What you will do.
1) Answer these questions using the Shkreli arrest article:
(a) How old is Shkreli?
(b) Who will hold a press conference at noon?
(c) How much in damages is Retrophin seeking from Shkreli?
2) Please print the part of the Shkreli arrest article from "Shkreli, the 32-year-old" to "those two companies.".
3) List every person other than Shkreli who is named in the Shkreli arrest article.

Header Ads

Just in

Hedge funder Martin Shkreli has been arrested in a securities-fraud investigation


Martin Shkreli was arrested in a securities-fraud investigation on Thursday
morning, Bloomberg reports.
Business Insider has also confirmed the arrest.
Shkreli, the 32-year-old CEO of KaloBios, gained notoriety in September after it was revealed that as CEO of another company, Turing Pharmaceuticals, he raised the price of a drug used to treat parasitic infections by 5,000%.
According to Bloomberg reporters Christie Smythe and Keri Geiger, however, the current charges are unrelated to those two companies.
Before Turing Pharmaceuticals, Shkreli served as CEO of the publicly traded biotech company Retrophin.
"Prosecutors charged him with illegally taking stock from Retrophin Inc., a biotechnology firm he started in 2011, and using it pay off debts from unrelated business dealings," Smythe and Geiger report. "He was later ousted from the company, where he'd been chief executive officer, and sued by its board."
Lawyer Evan Greebel, a partner at Kaye Scholer and outside counsel to Retrophin, was arrested along with Shkreli. Kaye Scholer had no commented when contacted by Business Insider. 
United States Attorney Robert Capers will hold a press conference at noon where he'll unseal the indictment of Shkreli and Greebel.
Shares of Retrophin fell more than 6% in the pre-market.
Shkreli has previously denied any wrongdoing at Retrophin, in a message on a pharma news bulletin board.

Retrophin lawsuits

From September 2014 to December 2014, Shkreli was named in four lawsuits filed by Retrophin investors in New York's Southern District.
These suits accused him of having profited through insider trading and making "materially false and misleading statements" that "artificially inflated" the company's stock price. One suit was dismissed. In another, attorneys for both sides indicated they would seek resolution in "private mediation." Two of the lawsuits are ongoing.
Shkreli told Business Insider in September that all of the suits from Retrophin investors were"copy and paste stock went down lawsuit[s]" filed by opportunistic lawyers.
Shkreli is also being sued by Retrophin. According to that suit, which was filed in August, the company's board ousted him as CEO in September 2014.
Retrophin, which is seeking $65 million in damages, accuses Shkreli of engaging in multiple "self-dealing schemes" while he was at the company. Many of these alleged schemes would have benefited MSMB Capital Management, a defunct healthcare-focused hedge fund he helped found.
The schemes detailed in the suit included having Retrophin "enter into sham consulting agreements" through which the company paid investors who were "defrauded" by Shkreli's hedge fund. Shkreli was also accused in the suit of using funds "misappropriated" from Retrophin to pay for a settlement that stemmed from a trade made by his hedge fund, among other things.
Shkreli told Business Insider back in September this suit was "blackmail" and a defensive move by the company.

Collected data entries:
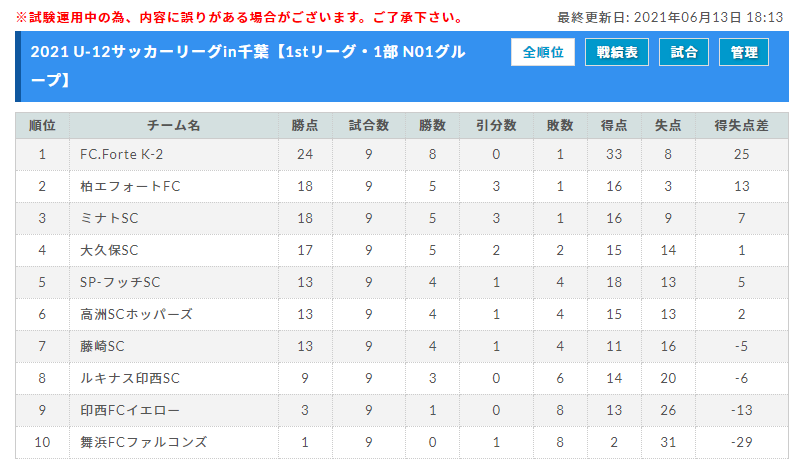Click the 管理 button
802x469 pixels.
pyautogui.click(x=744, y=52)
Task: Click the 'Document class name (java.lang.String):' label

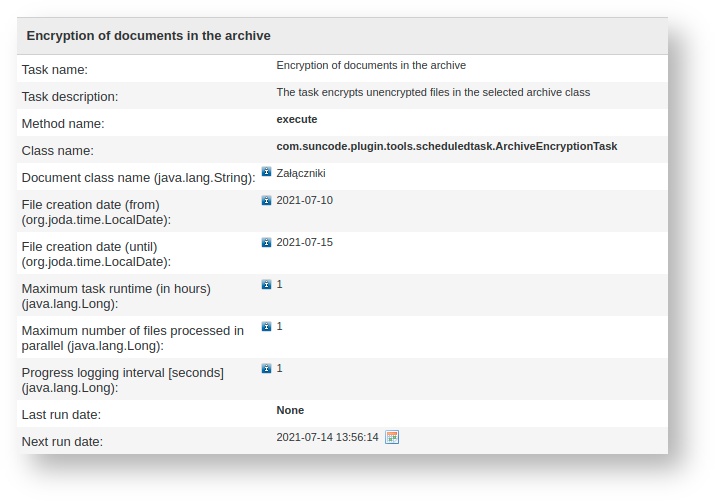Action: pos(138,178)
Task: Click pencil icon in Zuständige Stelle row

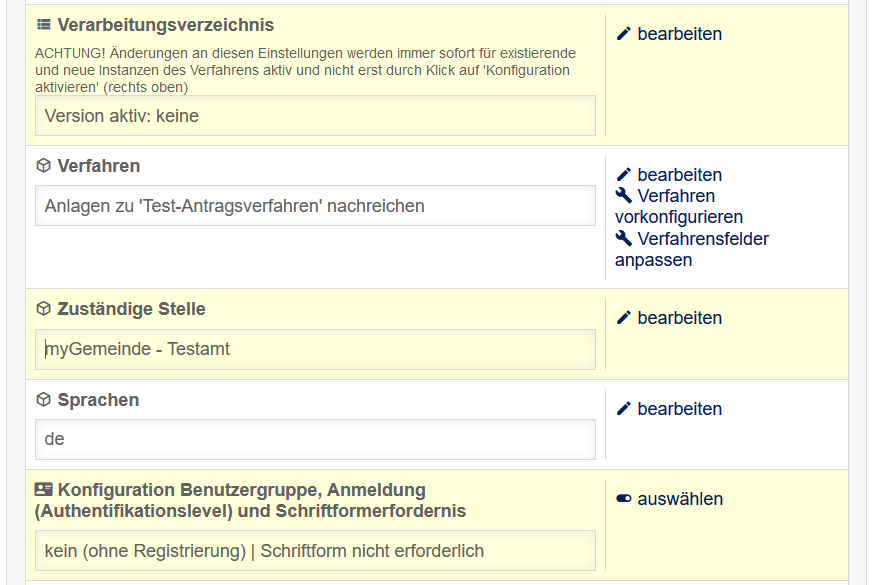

Expected responses.
1)
(a) 32
(b) United States Attorney Robert Capers
(c) $65 million

2)
Shkreli, the 32-year-old CEO of KaloBios, gained notoriety in September after it was revealed that as CEO of another company, Turing Pharmaceuticals, he raised the price of a drug used to treat parasitic infections by 5,000%.
According to Bloomberg reporters Christie Smythe and Keri Geiger, however, the current charges are unrelated to those two companies.

3)
Christie Smythe
Keri Geiger
Evan Greebel
Robert Capers